À la lisière entre chorégraphie et performance sans texte, le spectacle Cosmic Love s’est promené depuis lors sur les scènes européennes, et même jusqu’en Azerbaïdjan. Son questionnement fondamental et l’abstraction de sa forme dansée sont livrés par sept artistes inspirés, dont le plus connu est Francis Ducharme, aussi bon danseur que bon comédien. Il vient d’ailleurs de recevoir, pour sa puissante interprétation de Néron dans le Britannicus du TNM, le prix du meilleur interprète masculin décerné par l’Association québécoise des critiques de théâtre.

Mais, à l’opposé de l’exigeante Danse Mutante, initiée par la chorégraphe Mélanie Demers, et qu’il vient de livrer pendant trois heures sur scène au Wilder Espace danse, Francis Ducharme ne trouve pas ici matière à montrer le meilleur de son double talent.

Début lancinant

Quand on entre dans la salle de l’Usine C, les sept interprètes se tiennent debout sur le plateau recouvert d’une toile blanche posée en diagonale. En chœur, ils récitent comme un mantra chanté une phrase qui ressemble à « I need a mouth as wide as the sky ». Cette ouverture semble beaucoup trop longue pour être efficace et nous propulser dans ce qui va suivre. En réalité, il faudra un bon vingt minutes de figures lentes ou statiques au niveau du sol avant qu’un des interprètes ne se place enfin en position debout.

*Photo par Mathieu Verreault.

Les interprètes, d’abord seuls puis deux par deux, adoptent des postures précaires au ralenti, le tout affligé d’une lenteur d’exécution poussant l’exaspération du spectateur. Les mouvements sont répétitifs à n’en plus finir, et aussi dépourvus d’imagination chorégraphique qu’avec ces simples rotations des bras qui n’en finissent pas non plus. Au lieu de provoquer l’effet hypnotisant recherché par l’apesanteur des sens, c’est rapidement l’ennui qui s’installe dans cette première pièce de groupe signée par la chorégraphe et danseuse aux cheveux noir corbeau.

En fait, ce spectacle, en éliminant le répétitif, les longueurs et les silences, aurait pu être concentré en 20 minutes, ne gardant densément que le meilleur. Ce à quoi pourrait s’ajouter dans le futur une heure de matériel neuf qui nourrirait davantage l’œuvre et ainsi atteindrait son but par la réflexion dont la thématique se réclame.

Un beau potentiel

Mais, n’empêche.
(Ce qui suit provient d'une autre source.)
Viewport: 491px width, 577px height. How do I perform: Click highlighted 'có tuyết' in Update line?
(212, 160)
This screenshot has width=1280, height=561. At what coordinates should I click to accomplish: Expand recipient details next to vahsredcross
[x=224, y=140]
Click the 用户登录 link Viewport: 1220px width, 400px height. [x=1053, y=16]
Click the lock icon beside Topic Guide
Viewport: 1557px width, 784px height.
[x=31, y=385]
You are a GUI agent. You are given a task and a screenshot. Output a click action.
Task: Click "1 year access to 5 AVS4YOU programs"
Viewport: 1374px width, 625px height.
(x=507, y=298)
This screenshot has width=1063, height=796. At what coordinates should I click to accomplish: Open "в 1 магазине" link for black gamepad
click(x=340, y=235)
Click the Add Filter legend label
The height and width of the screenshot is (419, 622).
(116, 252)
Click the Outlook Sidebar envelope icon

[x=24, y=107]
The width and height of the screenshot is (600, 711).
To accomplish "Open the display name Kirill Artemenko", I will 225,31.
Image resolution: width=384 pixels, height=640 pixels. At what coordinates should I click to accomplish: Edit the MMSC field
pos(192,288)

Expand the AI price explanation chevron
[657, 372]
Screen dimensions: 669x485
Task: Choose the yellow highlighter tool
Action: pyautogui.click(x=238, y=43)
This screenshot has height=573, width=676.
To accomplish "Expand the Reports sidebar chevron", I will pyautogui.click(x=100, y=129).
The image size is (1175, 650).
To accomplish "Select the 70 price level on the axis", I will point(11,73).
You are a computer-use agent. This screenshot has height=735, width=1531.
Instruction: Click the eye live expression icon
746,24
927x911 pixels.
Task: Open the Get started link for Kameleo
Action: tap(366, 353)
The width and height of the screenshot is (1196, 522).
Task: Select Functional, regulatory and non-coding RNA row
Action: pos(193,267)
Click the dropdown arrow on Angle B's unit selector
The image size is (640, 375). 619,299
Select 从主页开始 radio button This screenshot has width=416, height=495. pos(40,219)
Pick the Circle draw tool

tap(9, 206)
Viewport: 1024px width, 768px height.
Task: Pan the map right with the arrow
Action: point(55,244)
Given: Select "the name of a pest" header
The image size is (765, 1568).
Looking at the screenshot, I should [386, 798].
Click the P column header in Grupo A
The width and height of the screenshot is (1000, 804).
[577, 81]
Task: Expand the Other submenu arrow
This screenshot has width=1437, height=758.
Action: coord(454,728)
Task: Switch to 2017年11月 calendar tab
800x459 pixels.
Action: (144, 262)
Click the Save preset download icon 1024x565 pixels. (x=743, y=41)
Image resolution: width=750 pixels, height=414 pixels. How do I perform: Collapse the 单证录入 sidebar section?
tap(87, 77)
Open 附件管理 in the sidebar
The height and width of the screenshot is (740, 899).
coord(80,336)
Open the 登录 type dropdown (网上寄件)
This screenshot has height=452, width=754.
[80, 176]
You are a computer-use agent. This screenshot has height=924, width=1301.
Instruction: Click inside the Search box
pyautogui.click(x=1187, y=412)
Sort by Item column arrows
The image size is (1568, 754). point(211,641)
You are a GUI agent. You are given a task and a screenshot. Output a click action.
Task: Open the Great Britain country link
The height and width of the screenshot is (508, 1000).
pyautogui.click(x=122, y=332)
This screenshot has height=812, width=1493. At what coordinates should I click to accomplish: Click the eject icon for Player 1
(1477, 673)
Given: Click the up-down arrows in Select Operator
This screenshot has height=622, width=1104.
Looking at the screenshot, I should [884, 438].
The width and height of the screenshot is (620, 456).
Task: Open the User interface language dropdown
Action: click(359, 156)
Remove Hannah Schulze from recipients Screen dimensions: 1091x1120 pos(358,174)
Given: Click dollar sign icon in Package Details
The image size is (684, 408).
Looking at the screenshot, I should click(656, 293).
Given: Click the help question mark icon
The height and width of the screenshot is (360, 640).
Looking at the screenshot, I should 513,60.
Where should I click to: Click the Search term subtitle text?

Clara Furey, qui fait partie des danseurs sur cette piste, s’étant elle-même chorégraphiée avec le concours de ses partenaires, a un talent indéniable qui ne demande qu’à grandir au gré des expériences et des défis. Son Untied Tales, présenté au même théâtre en 2016, avait bien marché. Même chose pour son solo When Even The, présenté au MAC pendant 90 jours dans le cadre de l’exposition consacrée à Leonard Cohen, et Rather a Ditch avec Céline Bonnier au dernier FTA.

Celle qui ne veut pas se faire connaître à l’enseigne de ses célèbres parents, Carole Laure et Lewis Furey, mais en son nom propre, n’en a pas moins le sens de la famille. C’est son jeune frère, Tomas Furey, également danseur dans Cosmic Love, qui a composé et exécute sur scène une musique électroacoustique aussi ésotérique qu’apocalyptique. Sa trame musicale, tout comme la conception moderne des lumières par Alexandre Pilon-Guay, sont sans conteste deux des éléments les mieux réussis de ce Cosmic Love dont le très beau numéro final vient lui aussi sauver le show.